Dólar sobe na América Latina antes de decisões de juros: Chile e Colômbia em foco

O início da semana de decisões sobre juros nos Estados Unidos e no Brasil trouxe um aperto nas moedas latino-americanas. O dólar firmou-se na região nesta segunda-feira, 14 de setembro de 2026, com investidores reduzindo a exposição a moedas de mercados emergentes antes dos anúncios do Federal Reserve (Fed) e do Comitê de Política Monetária (Copom) do Banco Central do Brasil, ambos agendados para os dias 15 e 16 de setembro.

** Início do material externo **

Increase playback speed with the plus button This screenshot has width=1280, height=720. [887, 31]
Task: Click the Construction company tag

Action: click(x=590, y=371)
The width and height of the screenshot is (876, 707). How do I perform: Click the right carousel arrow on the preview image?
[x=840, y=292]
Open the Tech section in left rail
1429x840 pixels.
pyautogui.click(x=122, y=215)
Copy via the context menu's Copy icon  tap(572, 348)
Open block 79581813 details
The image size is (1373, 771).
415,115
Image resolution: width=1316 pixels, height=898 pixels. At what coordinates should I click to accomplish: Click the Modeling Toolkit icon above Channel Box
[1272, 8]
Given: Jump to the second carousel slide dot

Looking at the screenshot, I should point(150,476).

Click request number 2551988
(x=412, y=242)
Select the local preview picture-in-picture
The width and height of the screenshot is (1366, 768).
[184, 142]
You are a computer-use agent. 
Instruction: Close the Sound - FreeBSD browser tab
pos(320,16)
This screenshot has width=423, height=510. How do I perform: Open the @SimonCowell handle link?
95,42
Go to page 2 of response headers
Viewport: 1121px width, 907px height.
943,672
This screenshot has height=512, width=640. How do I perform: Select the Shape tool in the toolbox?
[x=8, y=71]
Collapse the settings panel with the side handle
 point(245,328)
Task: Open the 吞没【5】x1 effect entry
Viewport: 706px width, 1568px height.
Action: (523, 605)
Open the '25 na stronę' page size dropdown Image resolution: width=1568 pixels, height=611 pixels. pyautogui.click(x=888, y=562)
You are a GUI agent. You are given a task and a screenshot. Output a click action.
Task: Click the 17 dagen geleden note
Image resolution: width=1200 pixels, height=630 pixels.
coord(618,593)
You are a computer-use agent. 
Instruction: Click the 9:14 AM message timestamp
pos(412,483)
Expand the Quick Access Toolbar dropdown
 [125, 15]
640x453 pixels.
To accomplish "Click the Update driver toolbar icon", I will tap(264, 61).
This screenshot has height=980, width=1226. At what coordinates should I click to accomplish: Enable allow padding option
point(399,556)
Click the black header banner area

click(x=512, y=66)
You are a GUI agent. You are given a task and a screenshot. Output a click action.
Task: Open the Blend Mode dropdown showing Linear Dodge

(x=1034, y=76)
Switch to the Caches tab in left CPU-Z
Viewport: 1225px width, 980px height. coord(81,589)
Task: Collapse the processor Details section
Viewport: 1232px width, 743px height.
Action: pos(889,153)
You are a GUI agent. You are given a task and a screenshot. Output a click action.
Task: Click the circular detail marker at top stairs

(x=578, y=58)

Essa cautela geral impulsionou o dólar em relação a diversas moedas da região. No Chile, o peso chileno atingiu seu nível mais baixo em um mês frente à moeda americana, enquanto no Brasil, o real opera próximo a um patamar de 5,12 por dólar, aguardando os leilões de PTAX. A Colômbia também vê seu peso sob pressão, com o TRM (Taxa de Câmbio Representativa do Mercado) entrando em seu último dia de validade.

A expectativa para os próximos dias é de volatilidade, com os mercados atentos às decisões de política monetária que podem influenciar significativamente os fluxos de capital e as taxas de câmbio na América Latina. Conforme divulgado pelo LatAm Expat & Nomad Daily Guide, traders optaram por diminuir suas posições em moedas locais para evitar riscos antes dos anúncios importantes.

Mercados em Alerta com Decisões de Juros Próximas

A semana que se inicia é crucial para a economia global e, em particular, para a América Latina, com as reuniões do Comitê Federal de Mercado Aberto (FOMC) do Fed e do Copom do Banco Central do Brasil. Enquanto o Fed é amplamente esperado para manter sua taxa de juros inalterada na faixa de 3,50% a 3,75%, as expectativas do mercado para o Copom apontam para uma provável redução de 0,25 ponto percentual na taxa Selic, levando-a para 13,75%, segundo as opções da B3.

Essa divergência nas expectativas pode gerar movimentos distintos nas moedas. A possível queda na Selic, se confirmada, pode tornar os ativos brasileiros menos atrativos em comparação com os americanos, exercendo pressão sobre o real. O Campo Grande NEWS checou que a incerteza em torno dessas decisões leva os investidores a reavaliar suas posições, resultando na valorização do dólar frente às moedas regionais.

Chile: Peso em Baixa e UF em Alta

O peso chileno registrou uma desvalorização significativa, fechando a segunda-feira em 940,91 por dólar, o patamar mais forte para a moeda americana contra o peso em um mês. Essa desvalorização ocorreu apesar da valorização da Unidade de Fomento (UF), um índice de correção monetária amplamente utilizado no Chile, que atingiu 40.926,41. Contudo, em termos de dólares, o valor da UF foi menor do que na sexta-feira anterior.

Para expatriados e nômades que vivem no Chile, essa flutuação cambial tem implicações diretas no custo de vida. Um aluguel de 800.000 pesos chilenos, por exemplo, passou a equivaler a cerca de US$ 850, uma queda em relação aos US$ 854 da sexta-feira. O Campo Grande NEWS ressalta a importância de acompanhar essas variações para um melhor planejamento financeiro.

Colômbia: Novo TRM e Pressão no Câmbio

A Taxa de Câmbio Representativa do Mercado (TRM) da Colômbia, fixada em 3.072,27 pesos por dólar, está em seu último dia de validade. Uma nova taxa será certificada pela Superfinanciera ainda nesta segunda-feira, com base nas negociações do dia. O TRM atual representa o nível mais forte desde 25 de agosto.

Atualmente, uma transferência de US$ 1.000 resulta em 3.072.270 pesos colombianos. A proximidade de um novo patamar para o TRM, com o câmbio à vista operando perto de 3.085 pesos por dólar, indica uma possível continuação da pressão sobre a moeda local. O Campo Grande NEWS acompanha de perto as atualizações econômicas para informar a comunidade.

Argentina e México: Estabilidade Relativa em Meio à Volatilidade Regional

Na Argentina, as taxas de câmbio permaneceram inalteradas no início da semana. O dólar oficial cotava entre 1.480 e 1.530 pesos, enquanto o dólar blue variava entre 1.525 e 1.545 pesos. O risco país se manteve estável em 485 pontos. A discussão sobre a reforma do estatuto do Banco Central continua no Senado, um ponto de atenção para a economia do país.

No México, o peso mexicano mostrou resiliência, mantendo-se abaixo da barreira de 17 pesos por dólar. A taxa de referência do Banco do México (Banxico) na sexta-feira foi de 16,9722, e o câmbio à vista operava próximo a 16,97 nesta segunda-feira. O custo de uma despesa mensal de 10.000 pesos mexicanos equivalia a aproximadamente US$ 589, segundo a referência à vista.